ESP32 Platform (Feature-rich):

================================================================================
ESP32DEV SYMBOL ANALYSIS REPORT  
================================================================================

SUMMARY:
  Total symbols: 2503
  Total symbol size: 237092 bytes (231.5 KB)
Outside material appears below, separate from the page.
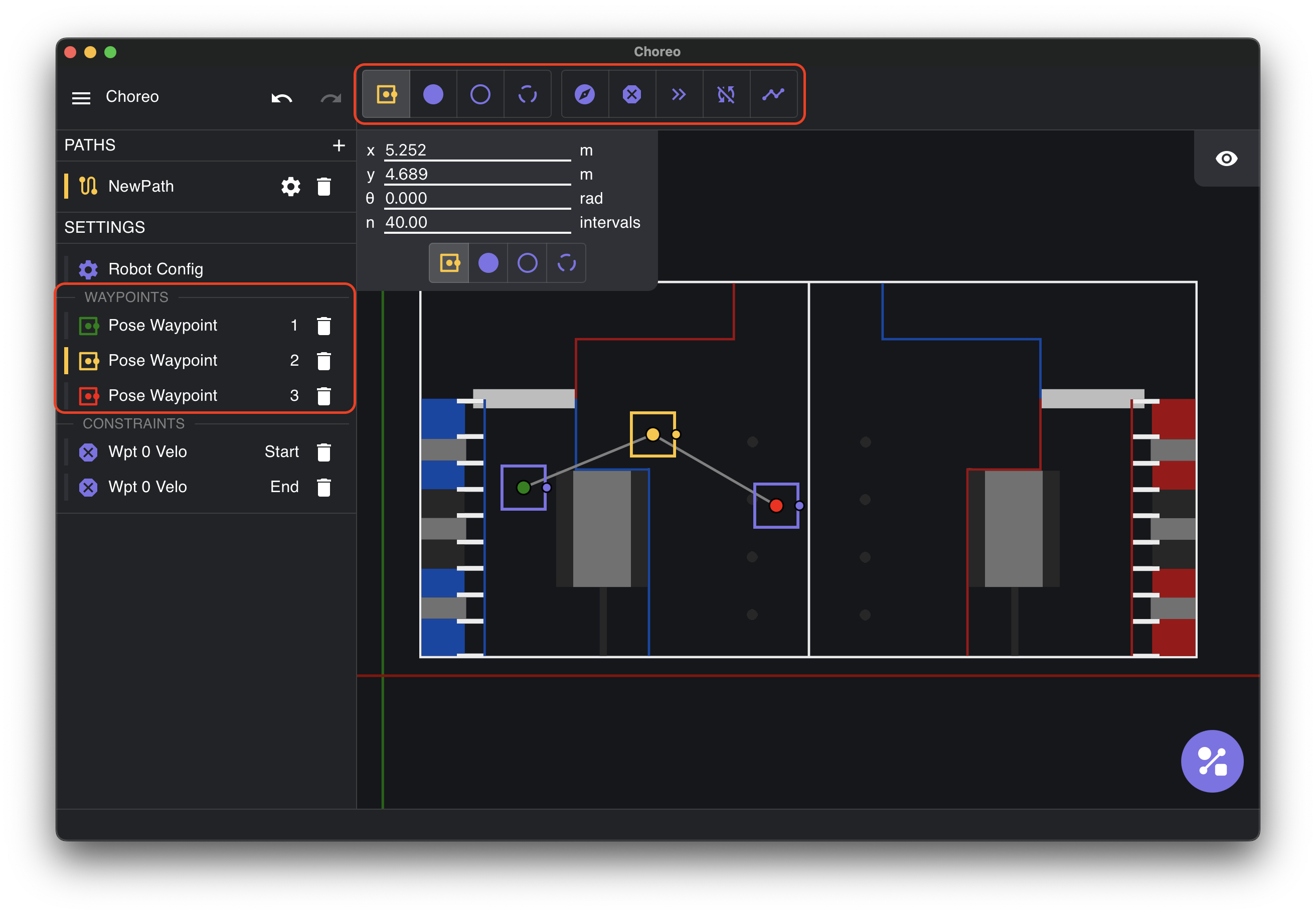
Task: Add zero angular velocity constraint
Action: [x=726, y=94]
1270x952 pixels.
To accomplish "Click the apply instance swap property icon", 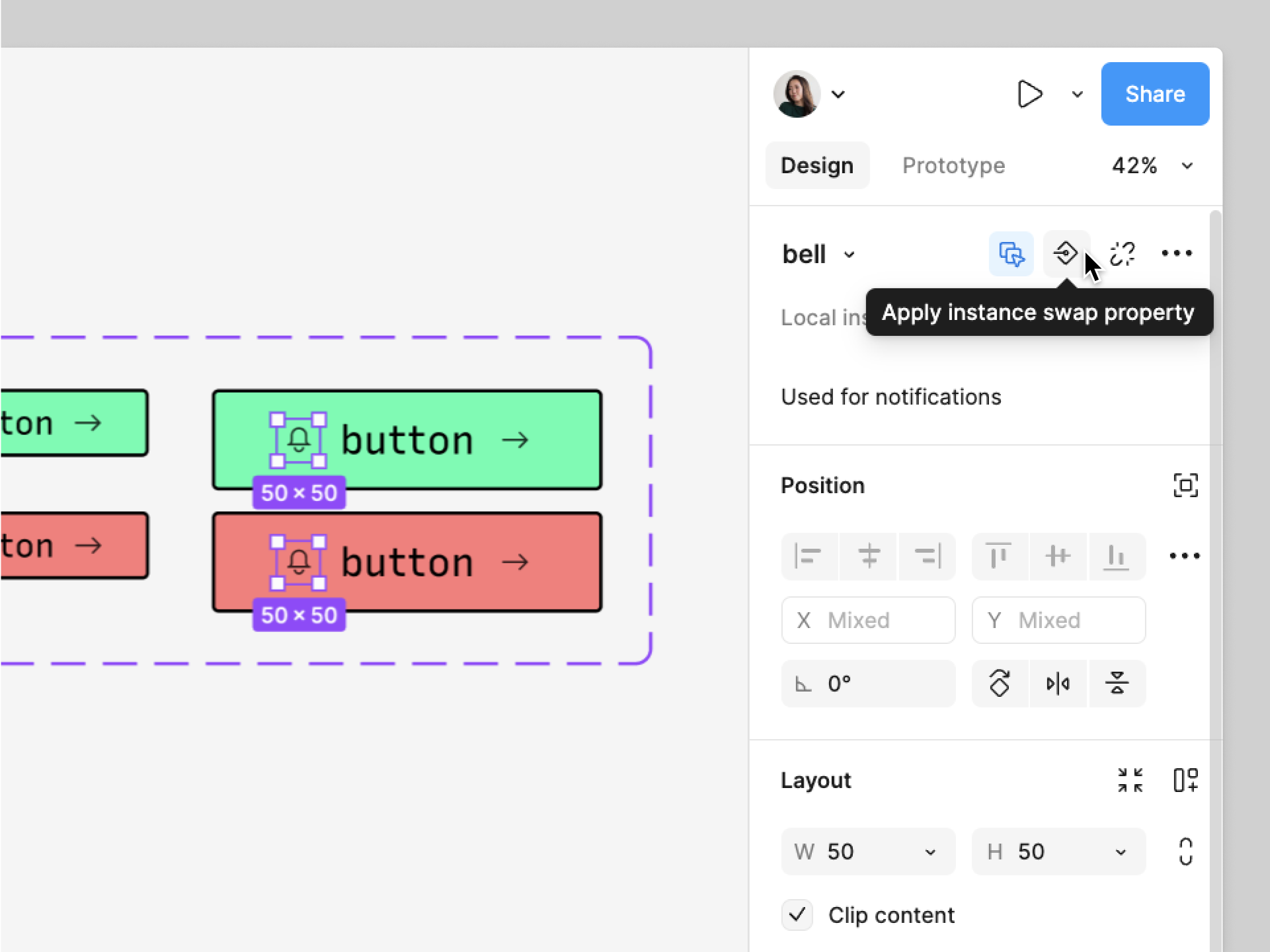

LARGEST SYMBOLS (sorted by size):
   1. 12009 bytes - _vfprintf_r
   2. 11813 bytes - _svfprintf_r
   3.  8010 bytes - _vfiprintf_r
   4.  4192 bytes - port_IntStack

Advanced Features

JSON Output

Save detailed analysis results for programmatic processing:

uv run symbol_analysis.py --board esp32dev --output-json
# Results saved to: .build/esp32dev_symbol_analysis.json

Batch Analysis

Analyze multiple platforms in sequence:

for board in uno esp32dev teensy31; do
    uv run symbol_analysis.py --board $board
done

Integration with Build Systems

The symbol analysis can be integrated into automated build processes:

# In your Python build script
import subprocess
result = subprocess.run(['uv', 'run', 'symbol_analysis.py', '--board', 'uno'], 
                       capture_output=True, text=True)

MCP Server Tools

For Background Agents, use the MCP server tools for symbol analysis:

1. Generic Symbol Analysis (symbol_analysis tool):

   • Works with any platform (UNO, ESP32, Teensy, STM32, etc.)
   • Auto-detects available platforms from .build/ directory
   • Can analyze single platform or all platforms simultaneously
   • Provides comprehensive usage instructions

2. ESP32-Specific Analysis (esp32_symbol_analysis tool):

   • ESP32 platforms only with FastLED-focused filtering
   • Includes feature analysis and optimization recommendations
   • FastLED-specific symbol identification and grouping

Usage via MCP:

# Start MCP server
uv run mcp_server.py

# Use symbol_analysis tool with parameters:
# - board: "uno", "esp32dev", or "auto"
# - run_all_platforms: true/false
# - output_json: true/false

Troubleshooting

Common Issues:

1. "build_info.json not found"

   • Solution: Compile the platform first: uv run ci/ci-compile.py {board} --examples Blink

2. "ELF file not found"

   • Solution: Ensure compilation completed successfully and check .build/{board}/ directory

3. "Tool not found" (nm, c++filt, etc.)

   • Solution: The platform toolchain isn't installed or configured properly
   • Check: Verify PlatformIO platform installation: uv run pio platform list

4. "No symbols found"

   • Solution: The ELF file may be stripped or compilation failed
   • Check: Verify ELF file exists and has debug symbols

Debug Mode:

# Run with verbose Python output for debugging
uv run python -v ci/ci/symbol_analysis.py --board uno

Best Practices

1. Always compile first before running symbol analysis
2. Use consistent examples (like Blink) for size comparisons
3. Run analysis on clean builds to avoid cached/incremental build artifacts
4. Compare results across platforms to understand feature scaling
5. Focus on the largest symbols first for maximum optimization impact
6. Use JSON output for automated processing and trend analysis

For Background Agents: Always use the MCP server symbol_analysis tool for consistent results and proper error handling.